The derrick is a Lionel 810. I don't know if you saw my earlier edit, but the one your were inquiring about is actually a 260E, not a 620E.


----------



## Big Ed (Jun 16, 2009)

Rainey said:


> The derrick is a Lionel 810. I don't know if you saw my earlier edit, but the one your were inquiring about is actually a 260E, not a 620E.


Nope I didn't.

That helps I couldn't find any 620E.

That is Lionel, nice. The tender too.









In my book it says 260E Steam 2-4-2 (that is the wheel arrangement of the Locomotive, look at your wheels 2 in the front 4 in the middle and 2 on the back that is what is called a 2-4-2 wheel arrangement)

O gauge made 1930-1935

A Black, green or Black frame Good condition $385 Excellent $520
B Dark gun metal body and frame Good $440 X $640

These prices are an estimate from my 2007 guide book.

Depending on the condition they may go for double that or less.
On e bay you never know who is bidding. 

Sometimes the original box goes for more then the trains.
Don't toss them if you have any.
I have seen raggedy boxes go for a good buck.


----------



## Big Ed (Jun 16, 2009)

The 810 was made 1930 - 1942.

A, terra-cotta cab maroon roof Good $170 x $215
B, cream cab, vermilion roof Good $130 x $205

In my 2010 guide book it says A Good $170 x $270
 The B variation are the same prices.

Like I said, theses price are not etched in stone, some wonder about the prices and how they get them.
Your cab looks like someone tried painting it a little?

Is the boom all there and the hook?


----------



## Rainey (Apr 13, 2014)

Yes, it's all there, and I don't think it has been painted. I'm not sure how I would be able to tell. Also, my grandfather doesn't seem the type to try to repaint trains.


----------



## Big Ed (Jun 16, 2009)

Our T-man ( aka the Epoxy man :smilie_daumenpos has a thread on one of his redo's for the #810, if you care to look.

http://www.modeltrainforum.com/showthread.php?t=18126&highlight=brass

I think I see a little over spray on yours?


----------



## Big Ed (Jun 16, 2009)

Your 681 is post war (after 1946) that one made in 1950 1951 and in 1953.
Depending on the condition over a $100 bucks and up. Maybe more.

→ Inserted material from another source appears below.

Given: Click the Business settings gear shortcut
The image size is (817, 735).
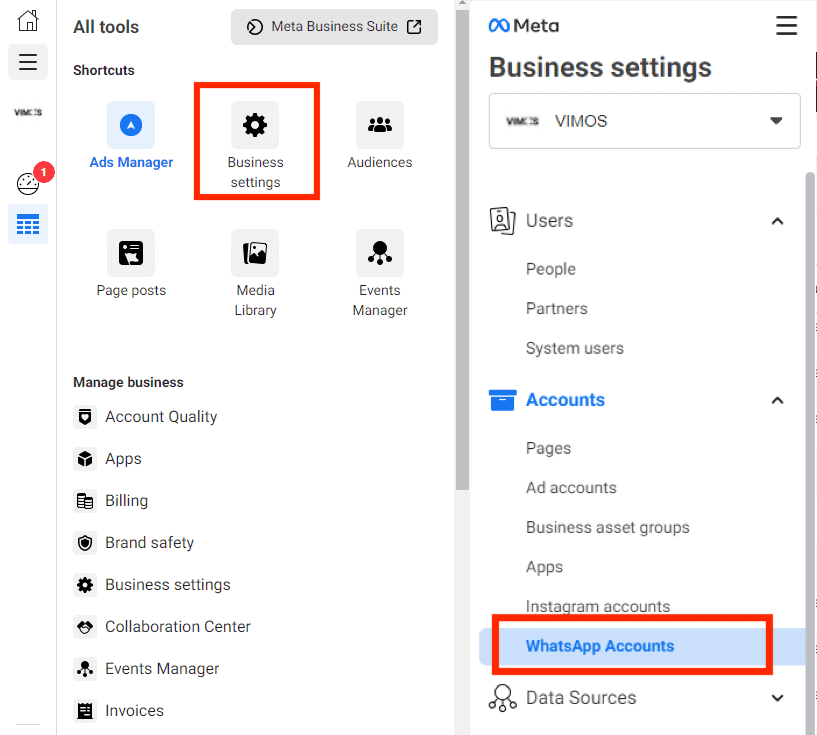Looking at the screenshot, I should (x=255, y=125).
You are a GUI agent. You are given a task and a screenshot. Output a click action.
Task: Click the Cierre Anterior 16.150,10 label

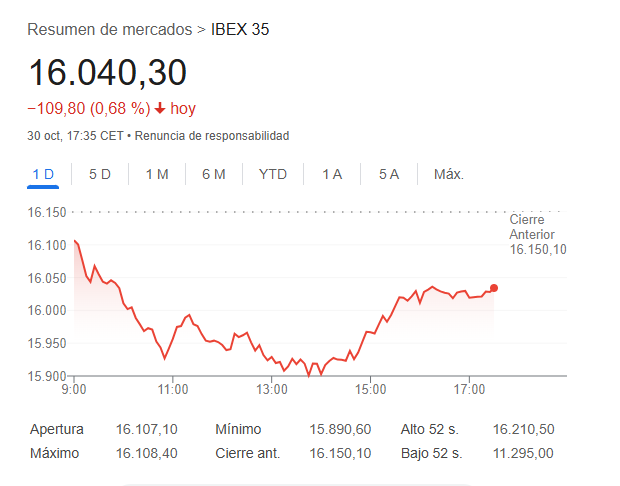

Most of the post war trains are listed here, no prices just a little history on them.
http://www.tandem-associates.com/lionel/lionel_trains_681_loco.htm

They should make up a site for all the pre war stuff.

There are a few sites that you can go to for ID, but most don't list a price as to what they are roughly worth.

You can search e bay with the locomotive numbers and then watch to see what they end up selling for.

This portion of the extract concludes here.